HomeNewsWhat Does Tax Credit For Health Insurance Mean

What Does Tax Credit For Health Insurance Mean

Health Insurance Marketplace And Tax Credit Status

Insurance Simplified: Understanding Advance Premium Tax Credits and Cost-Sharing Reductions

The health care law has been the target of ongoing challenges in Washington, D.C., in various states, and in courts across the country, which could affect the tax credit and other aspects of the marketplaces.17 However, news reports suggest that there wont be major changes in 2021.18 Meanwhile, in one poll from 2019, only one in five people were even aware of the tax credit.19

Health Insurance Marketplace Subsidies

There are two types of subsidies available to marketplace enrollees. The first type, called the premium tax credit, works to reduce enrollees monthly payments for insurance coverage. The second type of financial assistance, the cost sharing subsidy, is designed to minimize enrollees out-of-pocket costs when they go to the doctor or have a hospital stay. In order to receive either type of financial assistance, qualifying individuals and families must enroll in a plan offered through a health insurance .

Premium tax credit

The premium tax credit reduces enrollees monthly payments for insurance plans purchased through the Marketplace. Marketplace plans are offered in four metal levels of coverage: bronze, silver, gold, and platinum. Bronze plans tend to have the lowest premiums but have the highest deductibles and other cost sharing, leaving the enrollee to pay more out-of-pocket when they receive covered health care services, while platinum plans have the highest premiums but very low out-of-pocket costs. The premium tax credit can be applied to plans in any of these metal levels. Also offered on the Marketplace are Catastrophic health plans with even lower premiums and higher cost sharing compared to bronze plans. Catastrophic plans are generally only available to individuals younger than 30, and premium tax credits cannot be applied to these plans.

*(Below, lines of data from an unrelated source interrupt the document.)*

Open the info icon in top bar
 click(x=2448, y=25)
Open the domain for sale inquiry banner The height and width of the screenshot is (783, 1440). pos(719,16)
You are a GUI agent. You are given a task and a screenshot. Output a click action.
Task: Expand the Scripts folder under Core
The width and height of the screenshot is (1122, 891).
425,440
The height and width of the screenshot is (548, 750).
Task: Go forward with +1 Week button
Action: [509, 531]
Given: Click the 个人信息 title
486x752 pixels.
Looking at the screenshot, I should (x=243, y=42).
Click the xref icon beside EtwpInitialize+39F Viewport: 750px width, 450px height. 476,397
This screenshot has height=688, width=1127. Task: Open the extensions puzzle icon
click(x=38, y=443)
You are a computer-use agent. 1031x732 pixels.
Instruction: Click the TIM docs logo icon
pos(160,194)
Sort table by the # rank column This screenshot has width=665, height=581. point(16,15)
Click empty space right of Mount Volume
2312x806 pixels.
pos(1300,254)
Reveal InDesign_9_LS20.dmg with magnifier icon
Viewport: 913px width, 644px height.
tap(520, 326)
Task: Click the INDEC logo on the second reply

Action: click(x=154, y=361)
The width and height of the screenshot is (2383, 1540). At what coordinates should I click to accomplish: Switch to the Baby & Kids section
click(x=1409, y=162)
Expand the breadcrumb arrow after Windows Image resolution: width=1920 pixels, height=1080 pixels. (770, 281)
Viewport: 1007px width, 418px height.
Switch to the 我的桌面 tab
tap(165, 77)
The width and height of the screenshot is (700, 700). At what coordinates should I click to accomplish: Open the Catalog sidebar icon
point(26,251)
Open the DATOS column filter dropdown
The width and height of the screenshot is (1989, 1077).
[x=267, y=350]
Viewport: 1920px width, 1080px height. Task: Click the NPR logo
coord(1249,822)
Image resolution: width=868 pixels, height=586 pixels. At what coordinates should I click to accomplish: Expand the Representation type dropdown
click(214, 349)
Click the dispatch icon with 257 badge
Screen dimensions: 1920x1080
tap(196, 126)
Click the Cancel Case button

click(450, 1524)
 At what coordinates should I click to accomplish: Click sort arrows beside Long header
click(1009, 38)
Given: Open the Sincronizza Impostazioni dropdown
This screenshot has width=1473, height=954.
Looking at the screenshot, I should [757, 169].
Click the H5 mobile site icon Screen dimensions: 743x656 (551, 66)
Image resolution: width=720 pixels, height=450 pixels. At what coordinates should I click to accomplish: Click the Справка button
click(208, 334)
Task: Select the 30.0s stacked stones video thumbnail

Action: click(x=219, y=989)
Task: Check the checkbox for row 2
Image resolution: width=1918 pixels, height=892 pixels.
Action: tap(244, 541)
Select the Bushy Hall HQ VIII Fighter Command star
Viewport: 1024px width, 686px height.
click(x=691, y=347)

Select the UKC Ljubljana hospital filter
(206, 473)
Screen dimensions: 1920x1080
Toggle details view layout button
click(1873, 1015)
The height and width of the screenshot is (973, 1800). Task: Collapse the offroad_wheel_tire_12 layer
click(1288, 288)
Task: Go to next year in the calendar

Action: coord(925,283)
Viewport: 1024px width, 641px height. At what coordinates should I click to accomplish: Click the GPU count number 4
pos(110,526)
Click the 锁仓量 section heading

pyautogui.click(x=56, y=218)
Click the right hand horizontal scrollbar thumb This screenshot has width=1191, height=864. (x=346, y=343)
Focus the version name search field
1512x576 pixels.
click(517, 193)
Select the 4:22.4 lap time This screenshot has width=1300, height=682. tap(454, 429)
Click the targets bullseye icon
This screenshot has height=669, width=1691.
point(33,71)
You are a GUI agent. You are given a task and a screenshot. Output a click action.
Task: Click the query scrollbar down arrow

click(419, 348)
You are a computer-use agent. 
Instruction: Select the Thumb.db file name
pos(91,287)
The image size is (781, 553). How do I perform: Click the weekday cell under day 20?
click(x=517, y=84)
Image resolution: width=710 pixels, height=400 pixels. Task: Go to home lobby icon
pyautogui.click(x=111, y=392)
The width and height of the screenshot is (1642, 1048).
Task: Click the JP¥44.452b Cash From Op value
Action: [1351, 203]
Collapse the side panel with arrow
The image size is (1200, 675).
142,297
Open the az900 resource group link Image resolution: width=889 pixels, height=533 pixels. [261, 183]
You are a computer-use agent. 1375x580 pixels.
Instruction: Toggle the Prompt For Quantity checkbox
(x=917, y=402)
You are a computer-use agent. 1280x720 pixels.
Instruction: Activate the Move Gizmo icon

Who is eligible for the premium tax credit?
What amount of premium tax credit is available to people?

How Does The Health Care Tax Credit Work

When you apply for health insurance, the marketplace will estimate the tax credit using information you provide about your family, projected household income, and other factors such as whether anyone you are enrolling is eligible for other types of coverage. For example, you will need to provide your modified adjusted gross income plus that of every other member of your family.

Most people use all or some of their tax credits in advance to lower their monthly premium. In other words, the marketplace factors the tax credit into their monthly insurance bill when they apply for a policy.

Even though the credit is not usually a lump sum that you apply for at tax time every year, you still have to file a tax return that includes Form 8962: Premium Tax Credit. If not, you may not qualify for a tax credit in future years. By mid-February, you should receive an annual form 1095-A in the mail, with the necessary information about your insurance policy, premiums, and advanced payment of tax credits.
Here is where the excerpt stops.